Problem to solve> Turn every line of the records below into a row of a Markdown table with two columns, No. and Text, numbering the rows in order and skipping any blank lines.

Information provided>
= = = = = = =

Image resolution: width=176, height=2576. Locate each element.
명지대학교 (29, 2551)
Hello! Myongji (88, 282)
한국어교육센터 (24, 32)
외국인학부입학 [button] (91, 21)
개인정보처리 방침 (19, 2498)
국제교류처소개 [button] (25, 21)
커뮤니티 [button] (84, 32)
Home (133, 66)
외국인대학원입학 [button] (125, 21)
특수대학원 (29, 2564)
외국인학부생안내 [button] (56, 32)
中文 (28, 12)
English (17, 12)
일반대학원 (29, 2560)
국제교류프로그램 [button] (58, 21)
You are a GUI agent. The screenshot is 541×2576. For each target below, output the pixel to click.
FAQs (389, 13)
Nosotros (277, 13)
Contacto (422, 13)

= = = = = = =

Exercise output>
| No. | Text |
|---|---|
| 1 | Image resolution: width=176, height=2576. Locate each element. |
| 2 | 명지대학교 (29, 2551) |
| 3 | Hello! Myongji (88, 282) |
| 4 | 한국어교육센터 (24, 32) |
| 5 | 외국인학부입학 [button] (91, 21) |
| 6 | 개인정보처리 방침 (19, 2498) |
| 7 | 국제교류처소개 [button] (25, 21) |
| 8 | 커뮤니티 [button] (84, 32) |
| 9 | Home (133, 66) |
| 10 | 외국인대학원입학 [button] (125, 21) |
| 11 | 특수대학원 (29, 2564) |
| 12 | 외국인학부생안내 [button] (56, 32) |
| 13 | 中文 (28, 12) |
| 14 | English (17, 12) |
| 15 | 일반대학원 (29, 2560) |
| 16 | 국제교류프로그램 [button] (58, 21) |
| 17 | You are a GUI agent. The screenshot is 541×2576. For each target below, output the pixel to click. |
| 18 | FAQs (389, 13) |
| 19 | Nosotros (277, 13) |
| 20 | Contacto (422, 13) |